DATA SUPPLIED: Begin
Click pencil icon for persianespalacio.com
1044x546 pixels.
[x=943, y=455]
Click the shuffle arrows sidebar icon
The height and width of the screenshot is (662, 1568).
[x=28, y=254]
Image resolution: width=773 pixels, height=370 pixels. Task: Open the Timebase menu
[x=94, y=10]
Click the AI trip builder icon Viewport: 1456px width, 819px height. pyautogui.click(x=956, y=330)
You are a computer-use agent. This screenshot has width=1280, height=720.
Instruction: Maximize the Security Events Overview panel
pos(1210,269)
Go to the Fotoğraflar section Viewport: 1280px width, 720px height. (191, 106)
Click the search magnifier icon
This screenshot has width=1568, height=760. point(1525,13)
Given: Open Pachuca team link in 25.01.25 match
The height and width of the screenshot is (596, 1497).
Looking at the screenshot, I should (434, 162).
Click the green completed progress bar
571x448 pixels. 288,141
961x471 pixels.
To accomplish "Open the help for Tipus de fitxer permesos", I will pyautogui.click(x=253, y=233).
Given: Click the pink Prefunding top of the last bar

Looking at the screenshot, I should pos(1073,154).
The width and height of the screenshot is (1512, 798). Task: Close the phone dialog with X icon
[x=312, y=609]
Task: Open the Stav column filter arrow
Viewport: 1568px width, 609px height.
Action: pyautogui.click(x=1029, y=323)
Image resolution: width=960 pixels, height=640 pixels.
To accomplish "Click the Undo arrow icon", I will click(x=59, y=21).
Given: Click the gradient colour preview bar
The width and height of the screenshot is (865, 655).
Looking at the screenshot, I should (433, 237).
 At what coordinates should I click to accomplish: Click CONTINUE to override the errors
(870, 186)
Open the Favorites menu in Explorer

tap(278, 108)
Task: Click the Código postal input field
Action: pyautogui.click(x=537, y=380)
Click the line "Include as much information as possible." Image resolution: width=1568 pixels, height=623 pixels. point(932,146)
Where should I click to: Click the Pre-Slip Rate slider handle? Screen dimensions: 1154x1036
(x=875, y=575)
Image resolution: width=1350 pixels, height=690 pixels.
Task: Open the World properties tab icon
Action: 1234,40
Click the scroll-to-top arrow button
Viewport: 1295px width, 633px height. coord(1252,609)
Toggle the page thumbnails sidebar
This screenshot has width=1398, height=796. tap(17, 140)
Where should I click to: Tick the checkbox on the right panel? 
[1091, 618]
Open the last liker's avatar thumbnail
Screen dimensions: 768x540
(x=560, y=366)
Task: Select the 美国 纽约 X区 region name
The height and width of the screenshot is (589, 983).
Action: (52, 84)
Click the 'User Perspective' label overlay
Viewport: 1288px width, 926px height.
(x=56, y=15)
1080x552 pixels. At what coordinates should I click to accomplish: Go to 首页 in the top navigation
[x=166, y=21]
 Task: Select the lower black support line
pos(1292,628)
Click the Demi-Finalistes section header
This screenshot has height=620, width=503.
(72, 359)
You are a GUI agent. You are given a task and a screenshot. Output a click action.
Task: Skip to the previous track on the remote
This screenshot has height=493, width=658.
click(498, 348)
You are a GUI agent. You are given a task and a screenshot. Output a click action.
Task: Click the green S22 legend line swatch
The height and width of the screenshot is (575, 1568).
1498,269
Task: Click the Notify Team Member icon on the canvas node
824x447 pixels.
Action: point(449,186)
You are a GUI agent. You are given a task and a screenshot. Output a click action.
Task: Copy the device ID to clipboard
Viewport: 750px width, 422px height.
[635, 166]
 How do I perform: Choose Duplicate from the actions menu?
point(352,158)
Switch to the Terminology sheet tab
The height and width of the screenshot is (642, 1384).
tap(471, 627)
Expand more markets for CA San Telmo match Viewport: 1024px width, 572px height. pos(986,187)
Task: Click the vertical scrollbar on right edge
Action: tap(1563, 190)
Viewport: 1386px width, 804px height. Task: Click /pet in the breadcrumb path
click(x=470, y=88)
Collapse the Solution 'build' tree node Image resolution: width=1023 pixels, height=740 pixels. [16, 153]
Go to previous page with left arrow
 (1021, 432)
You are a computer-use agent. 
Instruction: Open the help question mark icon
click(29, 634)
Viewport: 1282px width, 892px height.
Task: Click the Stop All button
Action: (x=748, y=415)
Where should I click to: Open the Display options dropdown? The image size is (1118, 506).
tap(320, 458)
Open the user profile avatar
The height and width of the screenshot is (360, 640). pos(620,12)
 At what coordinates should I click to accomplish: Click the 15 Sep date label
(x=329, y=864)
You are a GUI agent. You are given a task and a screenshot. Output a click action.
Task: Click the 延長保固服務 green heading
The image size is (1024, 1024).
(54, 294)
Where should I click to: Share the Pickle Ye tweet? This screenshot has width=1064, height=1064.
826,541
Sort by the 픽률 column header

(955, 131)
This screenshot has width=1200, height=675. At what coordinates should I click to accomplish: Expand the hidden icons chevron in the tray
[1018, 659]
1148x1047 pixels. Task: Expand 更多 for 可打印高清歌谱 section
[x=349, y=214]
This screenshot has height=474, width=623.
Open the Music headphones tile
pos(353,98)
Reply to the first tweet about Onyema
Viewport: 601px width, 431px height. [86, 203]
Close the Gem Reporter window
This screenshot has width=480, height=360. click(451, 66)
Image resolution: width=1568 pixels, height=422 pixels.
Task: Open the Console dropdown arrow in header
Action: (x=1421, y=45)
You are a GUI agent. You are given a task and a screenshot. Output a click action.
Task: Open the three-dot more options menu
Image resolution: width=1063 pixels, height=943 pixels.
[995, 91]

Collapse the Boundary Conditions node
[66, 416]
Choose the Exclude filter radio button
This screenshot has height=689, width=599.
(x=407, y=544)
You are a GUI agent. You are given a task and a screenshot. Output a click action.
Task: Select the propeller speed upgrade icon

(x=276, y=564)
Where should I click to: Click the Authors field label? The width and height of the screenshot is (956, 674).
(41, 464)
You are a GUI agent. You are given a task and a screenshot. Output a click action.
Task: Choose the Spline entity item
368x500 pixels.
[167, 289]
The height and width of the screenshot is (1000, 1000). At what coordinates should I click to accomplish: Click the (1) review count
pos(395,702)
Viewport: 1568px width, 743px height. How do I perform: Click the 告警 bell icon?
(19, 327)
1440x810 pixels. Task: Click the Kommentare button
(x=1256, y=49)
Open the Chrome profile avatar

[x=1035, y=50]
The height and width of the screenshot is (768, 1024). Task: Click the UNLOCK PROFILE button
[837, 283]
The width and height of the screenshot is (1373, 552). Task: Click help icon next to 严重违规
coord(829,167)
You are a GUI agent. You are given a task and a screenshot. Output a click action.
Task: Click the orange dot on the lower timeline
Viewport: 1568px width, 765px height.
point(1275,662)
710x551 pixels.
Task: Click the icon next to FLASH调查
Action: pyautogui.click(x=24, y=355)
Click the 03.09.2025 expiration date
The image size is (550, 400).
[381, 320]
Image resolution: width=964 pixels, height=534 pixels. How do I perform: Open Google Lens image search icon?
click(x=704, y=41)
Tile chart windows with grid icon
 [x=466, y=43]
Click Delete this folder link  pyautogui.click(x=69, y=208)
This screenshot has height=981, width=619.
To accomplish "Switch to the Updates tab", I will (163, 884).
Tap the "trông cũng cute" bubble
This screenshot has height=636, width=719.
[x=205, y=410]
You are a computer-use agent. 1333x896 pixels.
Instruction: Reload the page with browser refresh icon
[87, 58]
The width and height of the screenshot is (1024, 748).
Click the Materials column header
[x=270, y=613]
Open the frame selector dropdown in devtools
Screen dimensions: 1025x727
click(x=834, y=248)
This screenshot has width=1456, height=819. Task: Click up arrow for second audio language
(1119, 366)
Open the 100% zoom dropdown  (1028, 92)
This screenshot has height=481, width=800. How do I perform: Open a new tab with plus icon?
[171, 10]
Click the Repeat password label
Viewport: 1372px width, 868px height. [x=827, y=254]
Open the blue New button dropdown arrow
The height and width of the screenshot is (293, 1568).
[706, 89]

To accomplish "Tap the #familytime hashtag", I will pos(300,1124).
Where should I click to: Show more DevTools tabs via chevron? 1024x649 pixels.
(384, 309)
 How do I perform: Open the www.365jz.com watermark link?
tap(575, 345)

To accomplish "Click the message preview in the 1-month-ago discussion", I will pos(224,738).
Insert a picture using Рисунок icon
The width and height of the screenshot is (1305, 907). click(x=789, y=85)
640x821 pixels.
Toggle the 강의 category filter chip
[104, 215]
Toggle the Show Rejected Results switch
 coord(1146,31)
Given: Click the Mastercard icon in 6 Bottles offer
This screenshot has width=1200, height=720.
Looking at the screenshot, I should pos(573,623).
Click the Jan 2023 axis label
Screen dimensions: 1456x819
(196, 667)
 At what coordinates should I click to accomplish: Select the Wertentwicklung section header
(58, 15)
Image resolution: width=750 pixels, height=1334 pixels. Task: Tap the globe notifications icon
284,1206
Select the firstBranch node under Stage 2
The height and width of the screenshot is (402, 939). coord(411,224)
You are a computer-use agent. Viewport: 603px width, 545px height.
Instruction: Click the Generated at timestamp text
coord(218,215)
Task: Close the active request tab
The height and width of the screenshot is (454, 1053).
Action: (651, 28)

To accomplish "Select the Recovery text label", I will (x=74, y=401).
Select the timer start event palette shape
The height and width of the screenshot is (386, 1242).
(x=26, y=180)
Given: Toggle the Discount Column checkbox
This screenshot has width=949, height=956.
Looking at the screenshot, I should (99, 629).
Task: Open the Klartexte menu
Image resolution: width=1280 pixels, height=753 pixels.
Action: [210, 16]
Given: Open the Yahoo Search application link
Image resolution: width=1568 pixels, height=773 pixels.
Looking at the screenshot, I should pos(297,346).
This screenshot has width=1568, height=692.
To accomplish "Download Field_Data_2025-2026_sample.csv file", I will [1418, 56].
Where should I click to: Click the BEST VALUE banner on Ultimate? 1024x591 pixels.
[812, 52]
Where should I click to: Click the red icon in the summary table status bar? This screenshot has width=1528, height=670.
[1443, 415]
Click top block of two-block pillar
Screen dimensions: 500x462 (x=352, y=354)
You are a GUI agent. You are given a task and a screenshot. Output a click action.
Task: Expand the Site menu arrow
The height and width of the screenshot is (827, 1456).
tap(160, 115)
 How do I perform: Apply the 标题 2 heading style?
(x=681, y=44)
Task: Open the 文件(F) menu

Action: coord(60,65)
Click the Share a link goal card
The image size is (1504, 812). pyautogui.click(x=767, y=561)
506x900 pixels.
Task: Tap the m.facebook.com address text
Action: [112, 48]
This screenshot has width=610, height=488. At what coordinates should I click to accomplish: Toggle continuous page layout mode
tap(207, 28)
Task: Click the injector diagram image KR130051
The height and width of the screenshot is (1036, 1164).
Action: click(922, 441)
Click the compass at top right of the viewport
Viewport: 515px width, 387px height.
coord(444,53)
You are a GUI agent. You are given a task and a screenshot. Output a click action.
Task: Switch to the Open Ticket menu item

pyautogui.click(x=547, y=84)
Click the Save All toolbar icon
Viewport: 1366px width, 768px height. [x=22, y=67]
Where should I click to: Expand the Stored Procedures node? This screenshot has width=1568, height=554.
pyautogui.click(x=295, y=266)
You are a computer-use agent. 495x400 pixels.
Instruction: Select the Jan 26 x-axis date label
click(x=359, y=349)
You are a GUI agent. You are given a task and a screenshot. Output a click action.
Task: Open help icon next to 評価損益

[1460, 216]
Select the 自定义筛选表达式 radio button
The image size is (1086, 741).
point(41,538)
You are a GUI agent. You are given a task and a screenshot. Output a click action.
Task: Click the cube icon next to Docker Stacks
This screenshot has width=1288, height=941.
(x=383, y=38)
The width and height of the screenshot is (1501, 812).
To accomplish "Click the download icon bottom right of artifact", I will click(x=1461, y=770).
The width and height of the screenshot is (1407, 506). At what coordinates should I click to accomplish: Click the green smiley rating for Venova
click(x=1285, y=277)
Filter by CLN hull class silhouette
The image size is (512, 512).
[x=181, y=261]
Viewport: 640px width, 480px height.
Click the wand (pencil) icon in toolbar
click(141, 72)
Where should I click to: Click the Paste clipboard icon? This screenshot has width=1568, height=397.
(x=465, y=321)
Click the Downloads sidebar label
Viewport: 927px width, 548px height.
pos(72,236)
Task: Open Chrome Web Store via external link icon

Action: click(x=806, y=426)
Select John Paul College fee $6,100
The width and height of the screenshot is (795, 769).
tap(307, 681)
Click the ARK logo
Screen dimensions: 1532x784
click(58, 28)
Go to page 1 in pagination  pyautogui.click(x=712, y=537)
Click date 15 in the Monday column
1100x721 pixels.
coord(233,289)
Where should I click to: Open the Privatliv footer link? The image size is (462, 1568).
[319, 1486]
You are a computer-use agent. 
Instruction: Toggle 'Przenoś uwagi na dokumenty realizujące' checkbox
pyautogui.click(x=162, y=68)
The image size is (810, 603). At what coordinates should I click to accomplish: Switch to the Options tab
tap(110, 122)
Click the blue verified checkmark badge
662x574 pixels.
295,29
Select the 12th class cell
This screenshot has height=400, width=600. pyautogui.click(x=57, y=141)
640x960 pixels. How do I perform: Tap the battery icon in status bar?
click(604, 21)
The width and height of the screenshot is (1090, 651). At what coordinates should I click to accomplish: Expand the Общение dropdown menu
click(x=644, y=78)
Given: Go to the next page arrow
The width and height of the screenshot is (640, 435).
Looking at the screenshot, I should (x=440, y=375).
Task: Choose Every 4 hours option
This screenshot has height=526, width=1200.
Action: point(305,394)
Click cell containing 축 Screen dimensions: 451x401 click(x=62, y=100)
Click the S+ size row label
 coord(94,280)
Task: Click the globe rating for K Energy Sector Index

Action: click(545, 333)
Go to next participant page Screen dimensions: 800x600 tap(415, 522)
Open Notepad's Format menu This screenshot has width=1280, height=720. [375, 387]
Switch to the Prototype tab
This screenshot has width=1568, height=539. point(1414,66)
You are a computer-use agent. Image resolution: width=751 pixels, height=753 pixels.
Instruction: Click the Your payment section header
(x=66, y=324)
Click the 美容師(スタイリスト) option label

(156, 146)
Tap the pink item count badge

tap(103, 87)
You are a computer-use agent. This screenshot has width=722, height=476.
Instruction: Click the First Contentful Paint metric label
DATA SUPPLIED: End
▶ [TASK INSTRUCTIONS] Each line above that contains the string "blue" should be copied.

▶ [YOUR RESPONSE]
Open the blue New button dropdown arrow
Click the blue verified checkmark badge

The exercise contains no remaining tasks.